Merck (known as MSD outside of the US and Canada) has announced that its anti-PD-1 therapy, in combination with Padcev (enfortuman vedotin-ejfv), has received a positive opinion from the European Medicines Agency (EMA) Committee for Medicinal Products for Human Use (CHMP), for the first-line treatment of adult patients with unresectable or metastatic urothelial carcinoma (UC).

The opinion is based off positive interim analysis of the phase 3 KEYNOTE-A39 trial, conducted in collaboration with Pfizer and Astellas. KEYTRUDA plus Padcev – an antibody-drug conjugate – showed statistically significant and clinically meaningful improvements in overall survival and progression-free survival.

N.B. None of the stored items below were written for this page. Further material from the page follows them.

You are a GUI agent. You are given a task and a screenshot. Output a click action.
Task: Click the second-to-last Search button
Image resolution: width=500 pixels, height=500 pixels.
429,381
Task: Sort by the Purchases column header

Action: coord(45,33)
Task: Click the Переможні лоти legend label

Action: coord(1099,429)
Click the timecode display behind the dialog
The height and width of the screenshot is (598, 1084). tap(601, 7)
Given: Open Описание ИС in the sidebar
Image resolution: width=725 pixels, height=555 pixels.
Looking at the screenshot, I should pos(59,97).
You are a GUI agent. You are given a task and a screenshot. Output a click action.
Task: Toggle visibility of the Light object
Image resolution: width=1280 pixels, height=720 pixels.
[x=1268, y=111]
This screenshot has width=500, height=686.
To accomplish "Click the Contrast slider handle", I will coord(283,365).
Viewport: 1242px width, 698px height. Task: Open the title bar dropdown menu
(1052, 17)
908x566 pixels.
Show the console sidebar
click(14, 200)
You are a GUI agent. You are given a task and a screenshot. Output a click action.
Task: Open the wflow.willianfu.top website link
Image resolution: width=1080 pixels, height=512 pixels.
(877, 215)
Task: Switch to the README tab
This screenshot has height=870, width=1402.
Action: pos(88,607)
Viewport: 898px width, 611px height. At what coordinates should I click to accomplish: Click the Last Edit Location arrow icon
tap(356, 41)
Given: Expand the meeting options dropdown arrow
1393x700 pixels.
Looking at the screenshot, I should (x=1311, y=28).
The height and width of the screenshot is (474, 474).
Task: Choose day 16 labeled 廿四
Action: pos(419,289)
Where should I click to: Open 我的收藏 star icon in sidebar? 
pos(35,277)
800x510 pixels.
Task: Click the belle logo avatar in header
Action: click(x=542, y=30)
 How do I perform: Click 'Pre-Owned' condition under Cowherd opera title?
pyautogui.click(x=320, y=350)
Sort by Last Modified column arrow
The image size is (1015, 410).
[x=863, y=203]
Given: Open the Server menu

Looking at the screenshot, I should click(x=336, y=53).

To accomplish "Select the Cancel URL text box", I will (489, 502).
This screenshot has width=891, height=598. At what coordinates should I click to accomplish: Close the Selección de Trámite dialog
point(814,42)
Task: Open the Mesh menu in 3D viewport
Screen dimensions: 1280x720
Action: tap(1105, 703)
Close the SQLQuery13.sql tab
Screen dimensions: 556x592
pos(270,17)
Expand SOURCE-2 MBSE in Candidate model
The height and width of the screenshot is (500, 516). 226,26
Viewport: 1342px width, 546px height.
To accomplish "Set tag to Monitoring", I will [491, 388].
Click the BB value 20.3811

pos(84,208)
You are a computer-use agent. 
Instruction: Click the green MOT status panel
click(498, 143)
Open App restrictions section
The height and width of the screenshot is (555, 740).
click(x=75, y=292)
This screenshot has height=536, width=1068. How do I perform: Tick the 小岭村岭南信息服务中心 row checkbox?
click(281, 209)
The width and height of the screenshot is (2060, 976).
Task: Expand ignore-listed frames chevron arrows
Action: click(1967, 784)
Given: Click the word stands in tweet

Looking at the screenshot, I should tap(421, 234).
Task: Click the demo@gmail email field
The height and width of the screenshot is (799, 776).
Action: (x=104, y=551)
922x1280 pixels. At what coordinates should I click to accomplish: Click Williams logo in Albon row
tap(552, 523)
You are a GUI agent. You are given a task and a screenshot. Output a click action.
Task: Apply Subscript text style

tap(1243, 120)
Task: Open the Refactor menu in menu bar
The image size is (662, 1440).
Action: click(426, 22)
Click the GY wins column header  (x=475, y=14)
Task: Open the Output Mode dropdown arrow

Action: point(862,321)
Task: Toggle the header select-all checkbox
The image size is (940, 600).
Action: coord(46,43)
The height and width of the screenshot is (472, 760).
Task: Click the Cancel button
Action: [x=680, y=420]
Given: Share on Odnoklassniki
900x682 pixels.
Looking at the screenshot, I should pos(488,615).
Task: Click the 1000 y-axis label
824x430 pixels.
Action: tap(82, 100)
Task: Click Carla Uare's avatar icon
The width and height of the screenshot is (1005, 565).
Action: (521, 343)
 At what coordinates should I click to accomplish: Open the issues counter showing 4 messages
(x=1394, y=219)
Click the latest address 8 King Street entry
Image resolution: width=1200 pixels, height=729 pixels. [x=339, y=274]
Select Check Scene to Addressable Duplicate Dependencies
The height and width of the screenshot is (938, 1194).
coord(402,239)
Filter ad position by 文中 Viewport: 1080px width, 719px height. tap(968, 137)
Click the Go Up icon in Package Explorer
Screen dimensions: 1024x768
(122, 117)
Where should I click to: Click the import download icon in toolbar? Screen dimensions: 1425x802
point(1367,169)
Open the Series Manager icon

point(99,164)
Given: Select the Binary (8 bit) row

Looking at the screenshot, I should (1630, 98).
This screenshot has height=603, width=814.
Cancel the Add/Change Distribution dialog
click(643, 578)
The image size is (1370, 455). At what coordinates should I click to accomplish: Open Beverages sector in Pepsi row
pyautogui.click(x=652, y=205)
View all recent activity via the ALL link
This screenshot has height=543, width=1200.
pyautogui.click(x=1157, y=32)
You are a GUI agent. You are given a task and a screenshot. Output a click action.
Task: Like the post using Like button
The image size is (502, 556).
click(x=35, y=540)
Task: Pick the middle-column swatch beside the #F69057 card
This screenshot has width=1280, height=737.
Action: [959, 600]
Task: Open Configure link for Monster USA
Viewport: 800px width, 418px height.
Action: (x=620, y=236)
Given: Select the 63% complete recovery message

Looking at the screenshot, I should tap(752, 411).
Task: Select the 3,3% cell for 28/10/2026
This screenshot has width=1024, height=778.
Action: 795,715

Dr Eliav Barr, senior vice president and head of global clinical development, chief medical officer, Merck Research Laboratories, commented: “The CHMP’s positive opinion reinforces the landmark results from KEYNOTE-A39. It follows the recent adoption of the European Society for Medical Oncology and European Association of Urology clinical guidelines recommending KEYTRUDA plus enfortumab vedotin as the preferred first-line treatment for patients with advanced or metastatic UC, regardless of platinum eligibility. We look forward to the European Commission’s decision and are excited to be taking the first steps to provide a potential new first-line standard of care for the treatment of this disease in patients in the EU.”

KEYTRUDA has previously been approved in the EU as a monotherapy for locally advance or metastatic UC in adults who have not received prior
platinum-containing chemotherapy, as well as adults who are not eligible for cisplatin-containing chemotherapy. In December 2023, KEYTRUDA plus enfortumab vedotin was approved in the US for the treatment of adult patients with locally advanced or metastatic urothelial cancer.